_Work request_: For each record below, output its text exactly and skip any picture.

_Available data_:
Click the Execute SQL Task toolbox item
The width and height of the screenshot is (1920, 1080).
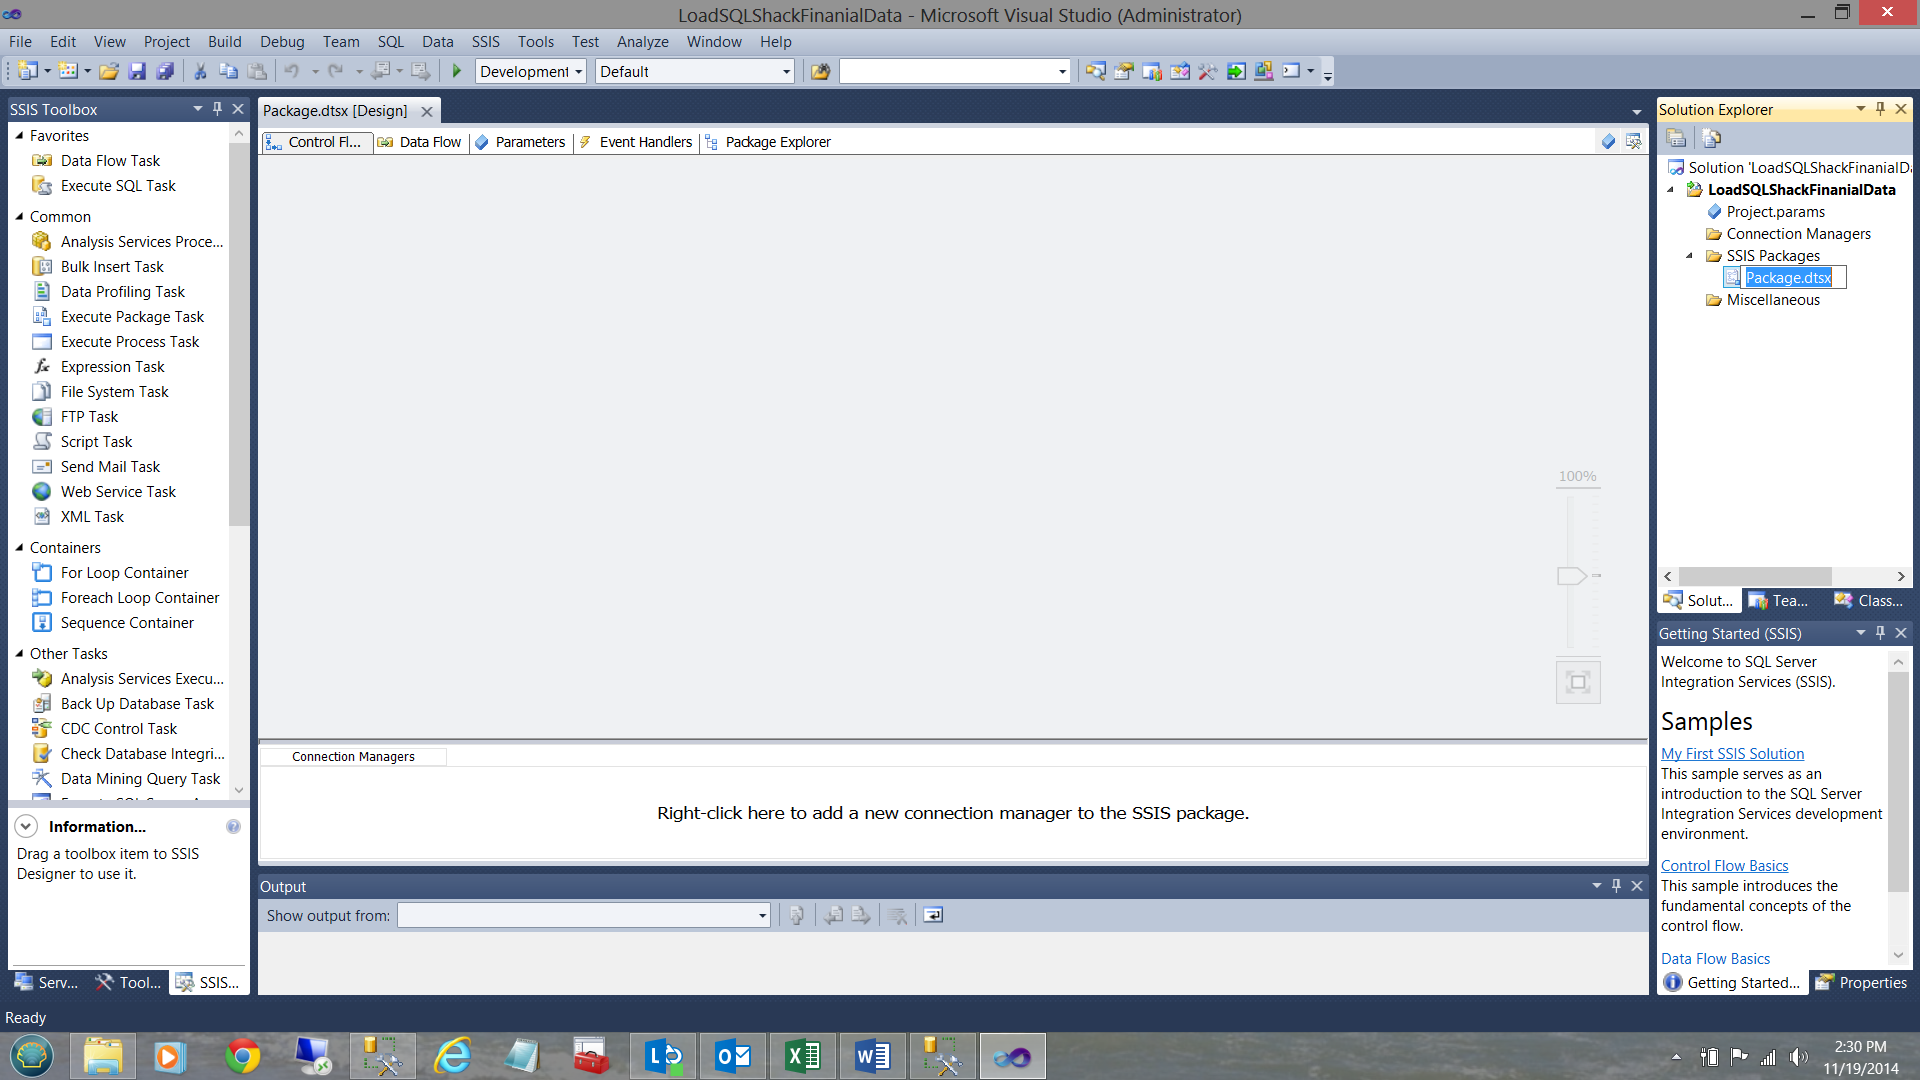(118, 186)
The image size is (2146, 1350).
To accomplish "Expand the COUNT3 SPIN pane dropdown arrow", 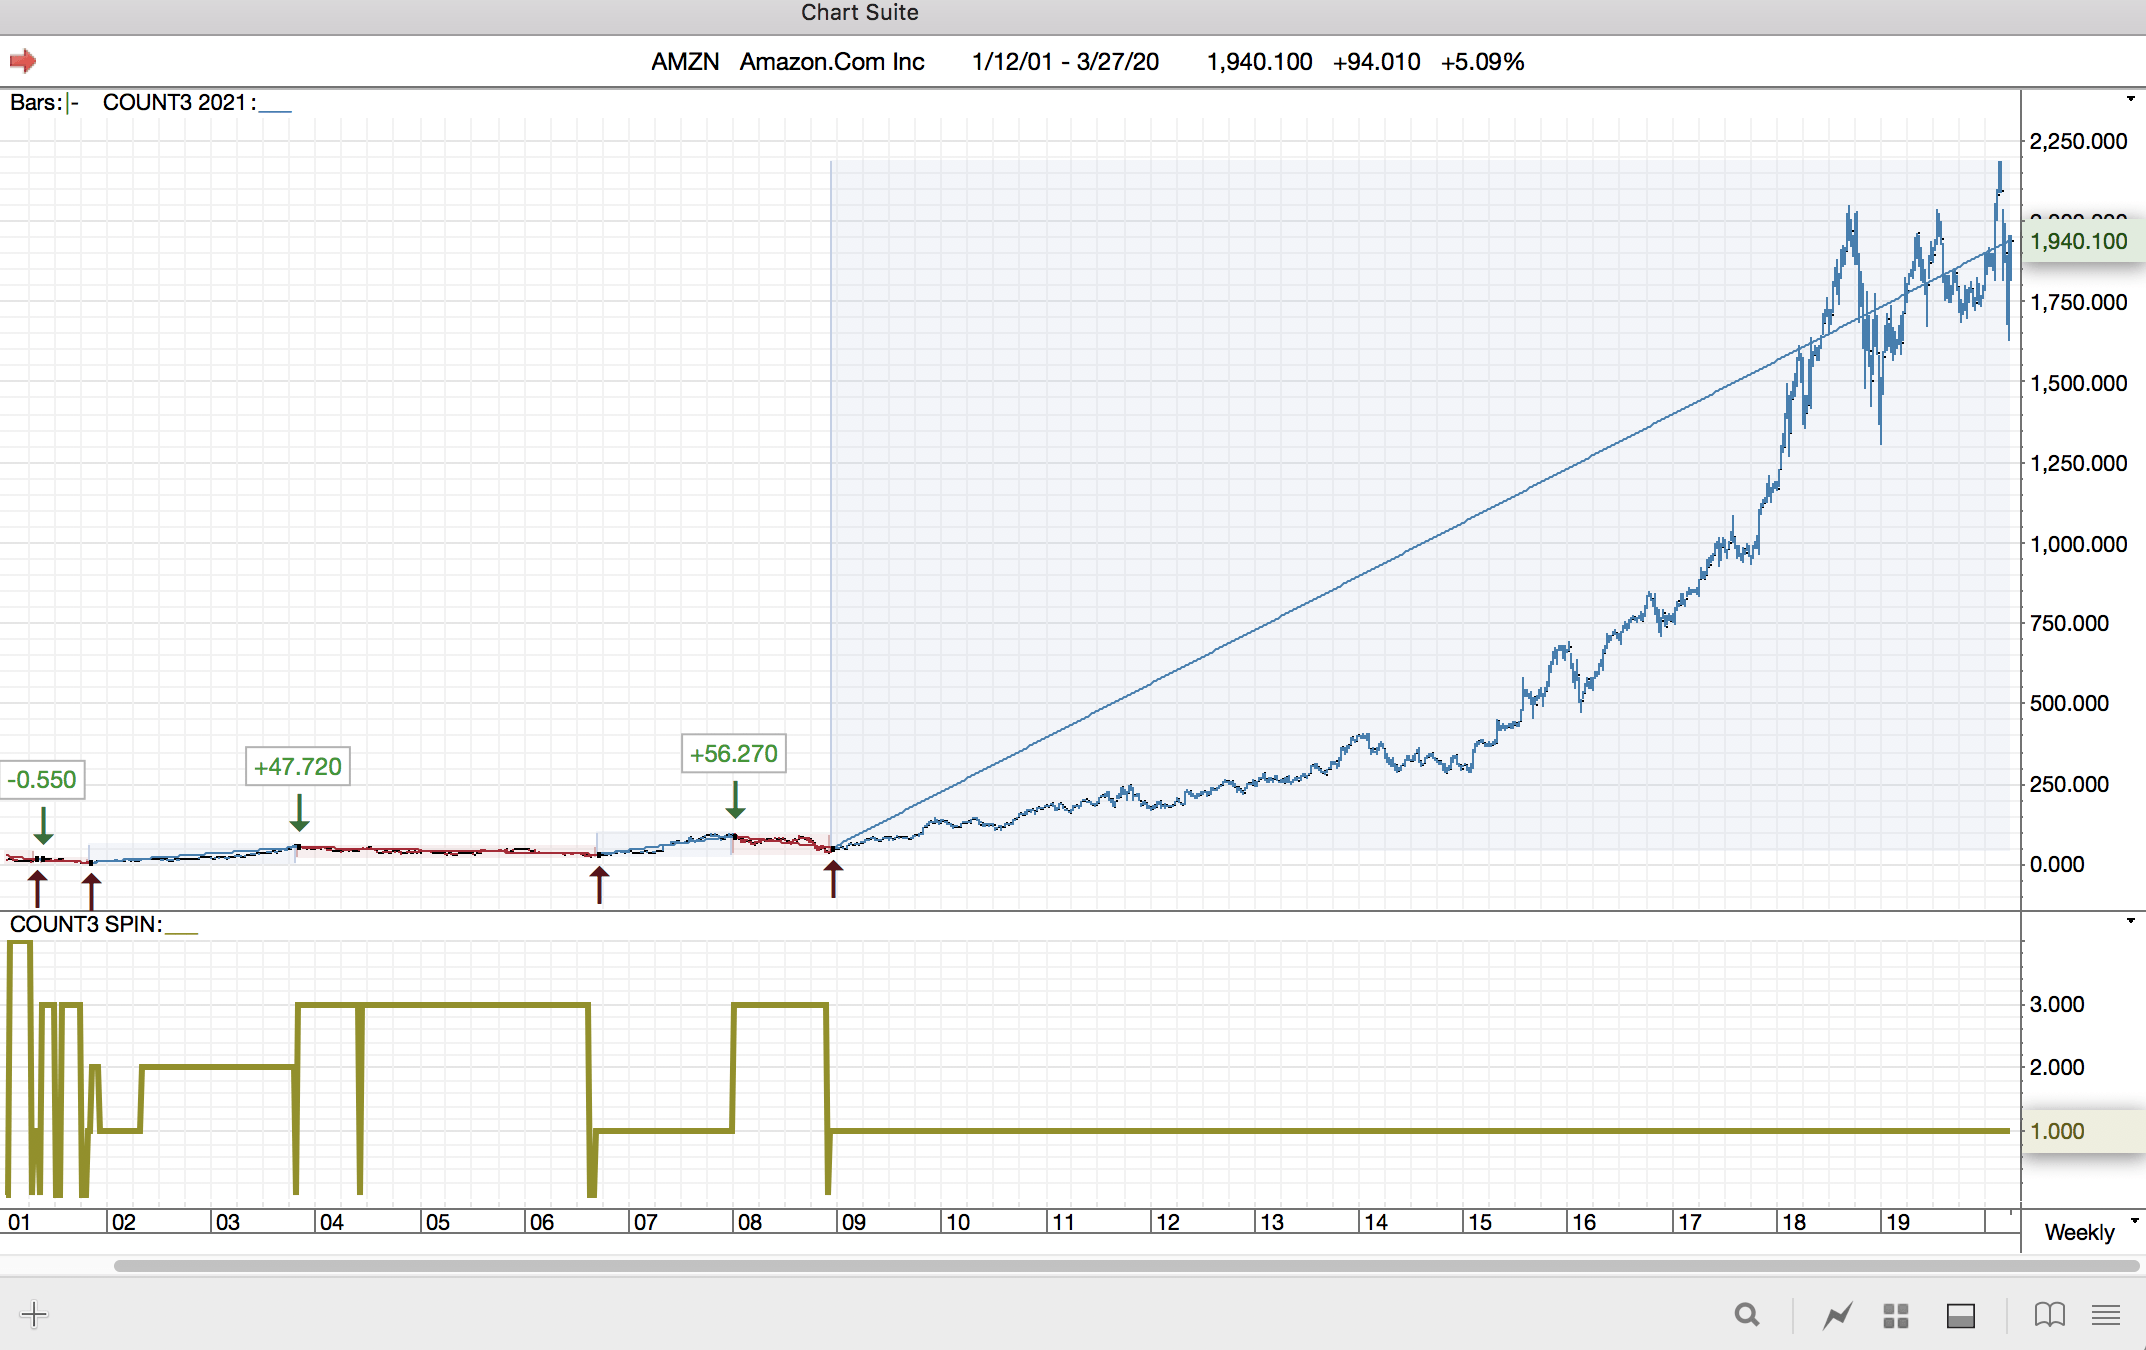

_Result_:
Click the Execute SQL Task toolbox item
The width and height of the screenshot is (1920, 1080).
(118, 186)
The image size is (2146, 1350).
To accomplish "Expand the COUNT3 SPIN pane dropdown arrow", 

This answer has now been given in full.